▸ **EXERCISE REQUIREMENTS**: Every line with the string "agent" should be copied from the data.

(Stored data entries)
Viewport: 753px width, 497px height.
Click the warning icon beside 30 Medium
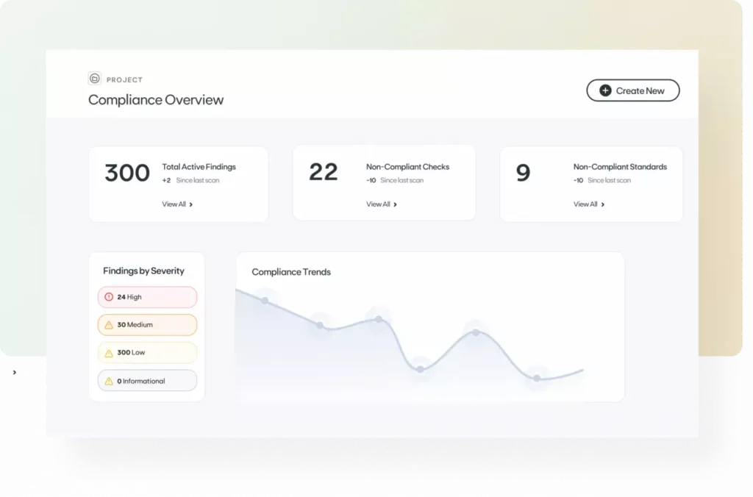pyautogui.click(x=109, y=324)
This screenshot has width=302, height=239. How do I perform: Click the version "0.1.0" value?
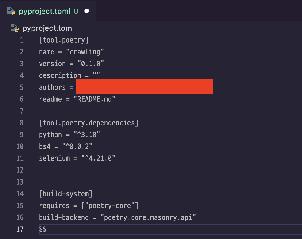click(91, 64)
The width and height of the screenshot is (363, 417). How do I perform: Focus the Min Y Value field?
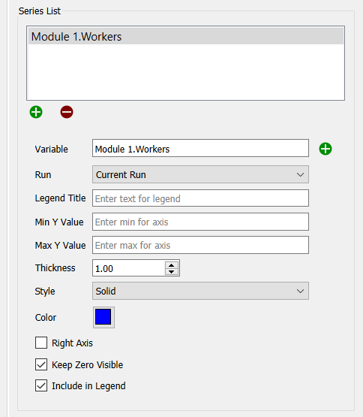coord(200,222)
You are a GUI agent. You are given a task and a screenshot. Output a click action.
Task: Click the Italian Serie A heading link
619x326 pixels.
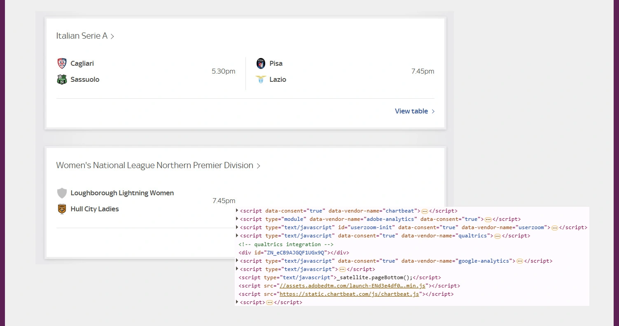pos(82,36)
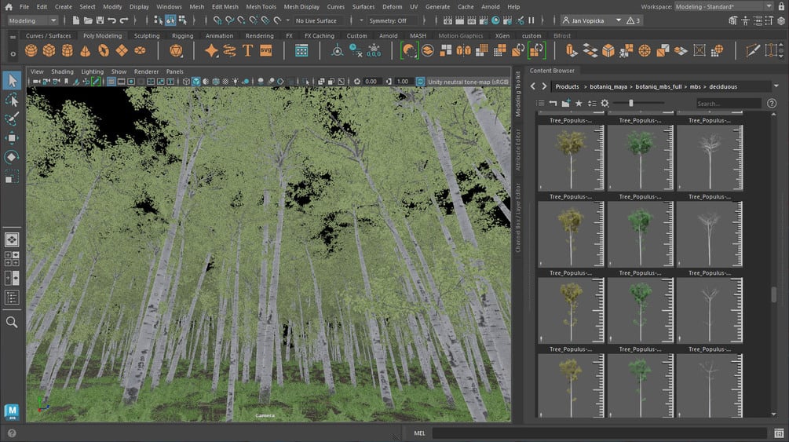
* * *
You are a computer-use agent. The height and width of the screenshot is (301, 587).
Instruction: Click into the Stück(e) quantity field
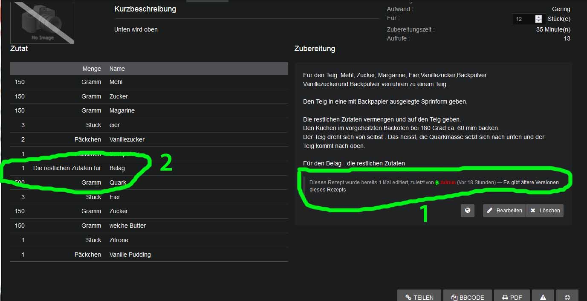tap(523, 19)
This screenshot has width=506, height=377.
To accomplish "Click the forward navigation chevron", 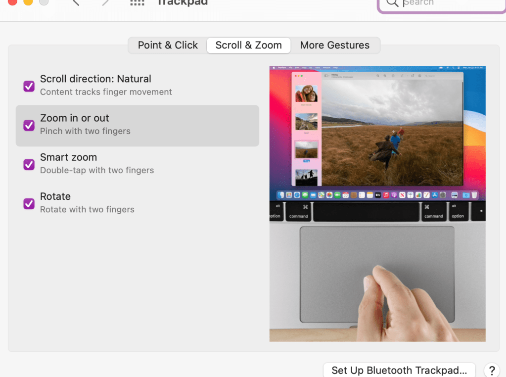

▸ **FINISHED TASK**:
You are a GUI agent. You are given a task and a screenshot. Output a click action.
You are a computer-use agent. The height and width of the screenshot is (301, 587).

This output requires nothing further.